I read with great interest Guyana’s pursuit, through the office of the Attorney General and Minister of Legal Affairs, to be recognized as an arbitration hub in the Caribbean and Latin America. This would, at first thought, seem an ambitious project. But, Guyana is at the cusp of achieving greatness, be it at the economic or legal front.
International arbitration of transborder commercial disputes is futile if it cannot provide an award that is recognized and enforced. Article 3 of The United Nations Convention on the Recognition and Enforcement of Foreign Arbitral Awards (The New York Convention) states “Each Contracting State shall recognize arbitral awards as binding and enforce them under the rules of procedure of the territory where the award is relied upon…”. However, the word “award” is not defined in this Convention or the other international Conventions or the United Nations Commission on International Trade Law (UNCITRAL) rules dealing with arbitration.
The arbitrators may make many rulings. There may be rulings on procedural, jurisdictional or competence issues, and the making of partial, interim or final awards. The status of each ruling has significant consequences. If it is an award, then it connotes finality. It must be recognized and enforced unless challenged in the competent court.
Although awards are binding, they are not always carried out voluntarily by the losing parties. The losing party may apply to a court in the jurisdiction of the seat of the arbitration to have the recognition of the award refused. The New York Convention in Article V(1) spells out the grounds for the competent authority to refuse recognition. These grounds include procedural matters, such as the party applying for refusal being under some incapacity or not given proper notice, and the composition of the arbitral authority or the arbitral procedure not being under the agreement of the parties. Should the losing party succeed in having the award set aside, this will prevent the winning party from enforcing the award in other countries. For example, the U.S. District Court refused to enforce an award that was made by an arbitral tribunal in Nigeria and set aside by the Nigerian court.
Even if the losing party fails to have the award set aside, there is no guarantee that the award will be enforced in another country. The most effective way of enforcing the award against the losing party is to obtain an enforceable judgment in the court of a country where the losing party resides, conducts its business or has assets that may be seized.
Article V(2) of the New York Convention lists two grounds by which international enforcement may be refused. These are: where the subject matter of the dispute is not capable of settlement by arbitration under the laws of that country, or an award would be contrary to the public policy of that country.

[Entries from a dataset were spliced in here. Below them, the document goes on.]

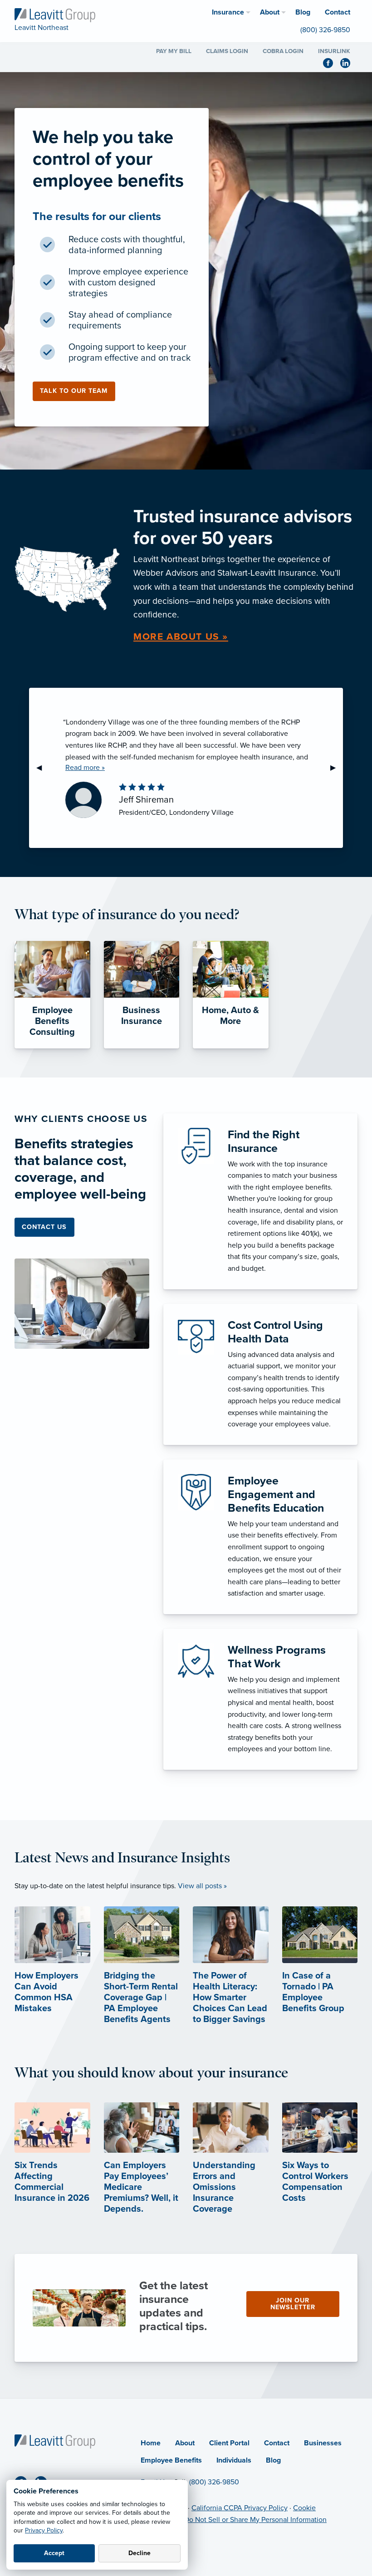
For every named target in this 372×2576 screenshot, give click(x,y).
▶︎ (336, 767)
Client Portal (229, 2443)
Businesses (323, 2443)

The more problematic ground is that of public policy, owing to its indeterminate and evolving nature, primarily when it is expressed widely or in a localized parochial manner of public policy. In 2016, a Chinese court refused to recognize and enforce an International Chamber of Commerce (ICC) award on the ground that it was contrary to the public interest. The public interest rationale was based on the fact that a prior ad hoc arbitration award between the parties was rejected since China at that time did not recognize ad hoc arbitration.
A careful examination of the facts of the case suggests that the rejection was one of technicality rather than public policy.
Difficulties may arise in enforcing awards against State and State agencies where they rely on sovereign immunity. Although the International Centre for Settlement of International Disputes (ICSID) Convention provides that ICSID award should be treated as the final judgment of the court of the contracting State, courts will only exceptionally enforce against state assets, such as diplomatic buildings and property, central bank assets and military property.
Two positive trends are supporting international enforcement. Firstly, countries are recognizing that their non-compliance with awards can harm their commercial reputation and negatively impact inward foreign direct investment. Secondly, major trading countries, such as China and India, are now interpreting public policy exception more narrowly in line with the spirit of the Convention.
Ultimately, the key to a successful award is a well-drafted arbitration agreement that considers the law and procedures of the seat of arbitration and the trading countries of the parties. Guyana would therefore have to ensure that its laws and procedures will provide the competencies necessary for a recognizable and enforceable arbitration agreement and award.